SECURITIES AND EXCHANGE COMMISSION

Washington, D.C. 20549

 

 

FORM 8-K

 

 

CURRENT REPORT

Pursuant to Section 13 or 15(d)

of the Securities Exchange Act of 1934

Date of Report (Date of earliest event reported): March 19, 2015

 

 

TCW Direct Lending LLC

(Exact name of registrant as specified in its charter)

 

 

 

Delaware   814-01069   46-5327366

(State or other jurisdiction

of incorporation)

  (Commission
File Number)
  (IRS Employer
Identification No.)

 

200 Clarendon Street

Boston, Massachusetts

  02116
(Address of principal executive offices)   (Zip Code)

Registrant’s telephone number, including area code: (617) 936-2275

865 S Figueroa Street

Los Angeles, California 90017

(Former name or former address, if changed since last report)

 

 

Check the appropriate box below if the Form 8-K filing is intended to simultaneously satisfy the filing obligation of the registrant under any of the following provisions (see General Instruction A.2. below):

 

¨ Written communications pursuant to Rule 425 under the Securities Act (17 CFR 230.425)

 

¨ Soliciting material pursuant to Rule 14a-12 under the Exchange Act (17 CFR 240.14a-12)

 

¨ Pre-commencement communications pursuant to Rule 14d-2(b) under the Exchange Act (17 CFR 240.14d-2(b))

 

¨ Pre-commencement communications pursuant to Rule 13e-4(c) under the Exchange Act (17 CFR 240.13e-4(c))

 

 

 


Item 3.02 Unregistered Sales of Equity Securities.

On March 19, 2015, TCW Direct Lending LLC (the “Company”) completed its final private placement of its Common Units by entering into additional subscription agreements with certain investors for the subscription of 5,686,188 Common Units of the Company for an aggregate offering price of $568,618,800. No underwriting discounts or commissions have been or will be paid in connection with the sale of such Common Units. Under the terms of the subscription agreements and related offering documents, the Company may draw down all or any portion of the undrawn commitment with respect to each Common Unit generally upon at least ten (10) business days’ prior written notice to the unitholders; provided that the initial drawdown may be made upon at least five (5) business days’ prior written notice. As of the date of this Current Report on Form 8-K, (i) investors have entered into subscription agreements for 20,134,698 Common Units of the Company issued and outstanding, representing a total of $2,013,469,800 of committed capital; and (ii) the Company is not currently planning to enter into any additional subscription agreements for the private placement of its Common Units.

The Common Units will be issued in private transactions not involving any public offering and therefore exempt from the registration requirements of the Securities Act of 1933, as amended, pursuant to Section 4(a)(2) thereof, and Rule 506(c) of Regulation D thereunder.

The Company is a direct lending investment company that seeks to generate attractive risk-adjusted returns primarily through direct investments in senior secured loans to middle market companies or other borrowers.

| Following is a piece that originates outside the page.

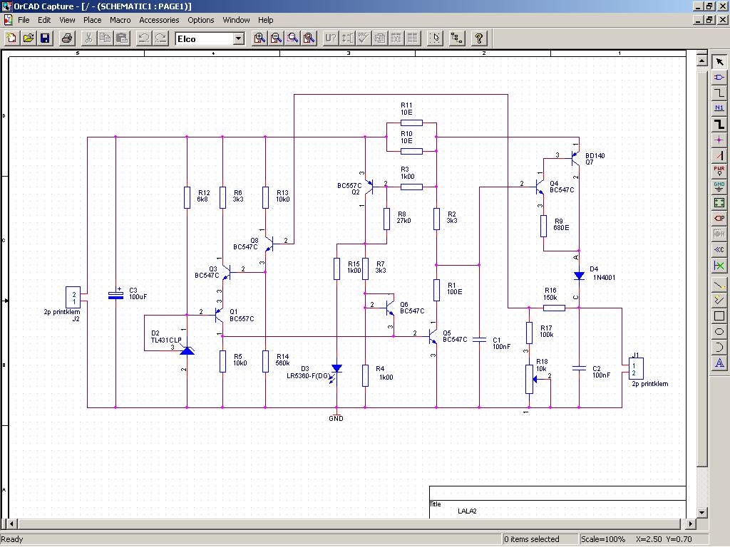The image size is (730, 547).
Task: Choose the Place Junction tool
Action: coord(719,140)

The Company looks to partners with senior management teams, financial intermediaries, business owners, asset-based lenders, and financial sponsors to provide customized financing solutions across a broad variety of industries. The Company’s investment bias will be towards adjustable-rate, senior secured loans, including unitranche structures. The Company expects its typical investment to range between $25 million and $150 million and will consider financings for many different purposes, including corporate acquisitions, growth opportunities, liquidity needs, rescue situations, recapitalizations, bridge loans, debtor-in-possession loans and Chapter 11 exits.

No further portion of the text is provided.